In response to local heating, EMLA treatment significantly delayed the onset of vasodilatation (p < 0.001), time-to-peak (p < 0.001), time to 39 °C (p < 0.02), time to 42 °C (p < 0.006), but not time to 44 °C (p > 0.2). EMLA treatment also increased time-to-peak for PORH (p ≤ 0.01). In the experimental limb after 6 weeks, both onset time and time to peak were shorter in response to local heating at the untreated and EMLA-treated sites (all p < 0.001). There were no changes in time-to-peak for PORH at the untreated and EMLA-treated sites (p ≥ 0.4); however, the peak PORH response was reduced with EMLA treatment (p ≤ 0.03). The 6-week intervention increased the peak PORH at the untreated sites (p < 0.001) but not at EMLA-treated (p > 0.05) sites.
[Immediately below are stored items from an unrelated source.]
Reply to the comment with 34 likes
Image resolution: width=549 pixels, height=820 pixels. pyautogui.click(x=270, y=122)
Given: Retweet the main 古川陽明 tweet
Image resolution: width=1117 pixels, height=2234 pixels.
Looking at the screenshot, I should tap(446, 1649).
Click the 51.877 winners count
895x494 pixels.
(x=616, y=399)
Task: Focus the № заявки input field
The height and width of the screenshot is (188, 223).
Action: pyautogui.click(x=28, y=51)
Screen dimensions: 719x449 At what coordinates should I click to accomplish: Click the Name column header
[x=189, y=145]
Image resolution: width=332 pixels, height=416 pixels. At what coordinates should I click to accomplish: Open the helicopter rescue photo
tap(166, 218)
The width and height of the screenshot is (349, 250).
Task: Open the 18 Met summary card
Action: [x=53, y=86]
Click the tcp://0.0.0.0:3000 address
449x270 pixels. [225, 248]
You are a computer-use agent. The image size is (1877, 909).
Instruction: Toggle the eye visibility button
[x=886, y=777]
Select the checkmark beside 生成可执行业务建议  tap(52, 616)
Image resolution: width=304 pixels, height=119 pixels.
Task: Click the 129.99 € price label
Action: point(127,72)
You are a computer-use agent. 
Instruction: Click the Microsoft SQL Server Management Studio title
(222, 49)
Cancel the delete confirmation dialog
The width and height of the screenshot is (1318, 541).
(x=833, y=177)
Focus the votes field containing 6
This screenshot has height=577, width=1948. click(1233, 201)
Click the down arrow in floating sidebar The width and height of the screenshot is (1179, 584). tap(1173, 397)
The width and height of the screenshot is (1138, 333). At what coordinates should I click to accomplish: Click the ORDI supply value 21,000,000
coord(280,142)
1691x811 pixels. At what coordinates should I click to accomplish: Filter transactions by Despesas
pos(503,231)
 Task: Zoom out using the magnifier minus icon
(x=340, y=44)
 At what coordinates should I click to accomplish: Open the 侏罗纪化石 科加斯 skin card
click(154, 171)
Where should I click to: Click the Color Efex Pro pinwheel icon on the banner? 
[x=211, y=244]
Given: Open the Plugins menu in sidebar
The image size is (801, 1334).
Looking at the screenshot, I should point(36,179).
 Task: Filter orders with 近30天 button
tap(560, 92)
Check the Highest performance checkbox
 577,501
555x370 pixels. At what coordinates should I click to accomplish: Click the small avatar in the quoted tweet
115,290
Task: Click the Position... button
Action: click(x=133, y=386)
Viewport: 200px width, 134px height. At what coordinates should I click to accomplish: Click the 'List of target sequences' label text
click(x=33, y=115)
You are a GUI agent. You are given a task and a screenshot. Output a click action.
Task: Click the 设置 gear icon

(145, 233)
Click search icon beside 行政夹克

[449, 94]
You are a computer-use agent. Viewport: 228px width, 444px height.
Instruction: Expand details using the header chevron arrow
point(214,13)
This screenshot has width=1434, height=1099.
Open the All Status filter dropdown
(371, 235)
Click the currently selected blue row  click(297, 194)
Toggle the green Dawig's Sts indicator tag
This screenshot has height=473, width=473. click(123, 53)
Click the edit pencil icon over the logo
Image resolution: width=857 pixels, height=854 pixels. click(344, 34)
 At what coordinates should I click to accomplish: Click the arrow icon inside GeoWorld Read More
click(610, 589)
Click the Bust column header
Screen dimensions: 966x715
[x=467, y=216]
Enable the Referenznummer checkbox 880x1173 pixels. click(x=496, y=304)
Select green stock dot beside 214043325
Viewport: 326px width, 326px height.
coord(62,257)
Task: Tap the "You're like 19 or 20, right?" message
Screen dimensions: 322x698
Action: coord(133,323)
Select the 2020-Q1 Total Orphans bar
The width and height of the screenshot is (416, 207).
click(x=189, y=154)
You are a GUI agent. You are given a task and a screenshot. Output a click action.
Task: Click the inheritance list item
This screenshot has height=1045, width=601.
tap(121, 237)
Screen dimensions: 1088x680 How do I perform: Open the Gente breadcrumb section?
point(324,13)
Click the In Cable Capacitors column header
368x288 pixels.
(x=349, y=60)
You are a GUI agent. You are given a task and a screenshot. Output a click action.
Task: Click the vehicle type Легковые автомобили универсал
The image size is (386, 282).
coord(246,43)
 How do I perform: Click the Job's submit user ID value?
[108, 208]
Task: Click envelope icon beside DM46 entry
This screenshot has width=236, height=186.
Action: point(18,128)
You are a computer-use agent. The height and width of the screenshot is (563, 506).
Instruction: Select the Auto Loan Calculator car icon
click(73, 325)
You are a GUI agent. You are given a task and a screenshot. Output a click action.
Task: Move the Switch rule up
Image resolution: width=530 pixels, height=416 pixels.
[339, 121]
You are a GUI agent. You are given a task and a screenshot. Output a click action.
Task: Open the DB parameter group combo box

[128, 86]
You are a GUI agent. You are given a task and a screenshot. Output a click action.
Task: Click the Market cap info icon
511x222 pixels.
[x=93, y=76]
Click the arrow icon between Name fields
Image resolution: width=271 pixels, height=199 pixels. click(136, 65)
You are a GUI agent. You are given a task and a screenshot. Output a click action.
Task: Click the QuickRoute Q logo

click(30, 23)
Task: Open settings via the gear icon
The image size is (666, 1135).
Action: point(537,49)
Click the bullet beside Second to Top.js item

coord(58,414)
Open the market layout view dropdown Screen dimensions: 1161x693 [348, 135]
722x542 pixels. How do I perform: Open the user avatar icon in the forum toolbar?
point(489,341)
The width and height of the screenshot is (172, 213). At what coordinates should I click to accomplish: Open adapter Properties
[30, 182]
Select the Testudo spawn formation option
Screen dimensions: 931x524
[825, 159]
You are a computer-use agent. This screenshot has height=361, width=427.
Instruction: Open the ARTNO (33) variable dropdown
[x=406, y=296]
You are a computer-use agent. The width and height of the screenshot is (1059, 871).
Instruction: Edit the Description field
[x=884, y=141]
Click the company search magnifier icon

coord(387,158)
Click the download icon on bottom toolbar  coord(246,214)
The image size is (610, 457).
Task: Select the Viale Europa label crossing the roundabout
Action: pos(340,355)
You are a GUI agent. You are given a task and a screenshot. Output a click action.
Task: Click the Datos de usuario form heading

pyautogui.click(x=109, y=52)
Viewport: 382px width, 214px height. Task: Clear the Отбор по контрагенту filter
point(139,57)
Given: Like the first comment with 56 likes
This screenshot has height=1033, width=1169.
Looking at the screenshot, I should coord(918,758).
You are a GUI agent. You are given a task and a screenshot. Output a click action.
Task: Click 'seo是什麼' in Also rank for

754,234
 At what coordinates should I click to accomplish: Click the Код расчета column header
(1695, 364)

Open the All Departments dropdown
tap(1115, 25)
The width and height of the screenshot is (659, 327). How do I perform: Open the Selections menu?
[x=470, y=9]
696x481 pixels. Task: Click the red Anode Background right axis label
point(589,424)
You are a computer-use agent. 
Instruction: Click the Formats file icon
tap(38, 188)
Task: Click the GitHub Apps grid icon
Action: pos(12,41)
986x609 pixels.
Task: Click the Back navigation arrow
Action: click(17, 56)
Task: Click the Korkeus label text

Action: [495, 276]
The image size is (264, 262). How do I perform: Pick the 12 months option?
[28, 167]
Comparing the control limb before and after 6 weeks, no differences in responses occurred at either the untreated skin sites (p ≥ 0.9) or the EMLA-treated sites (p ≥ 0.9).

CONCLUSIONS

Sensory nerve blockade attenuated the improvements in cutaneous vascular responses to thermal hyperaemia and PORH following chronic exposure to shear stress. These data demonstrate an important role for sensory nerve function in the initiation of vasodilatation to both PORH and thermal hyperaemia, in both the time to onset and the magnitude of vasodilatation.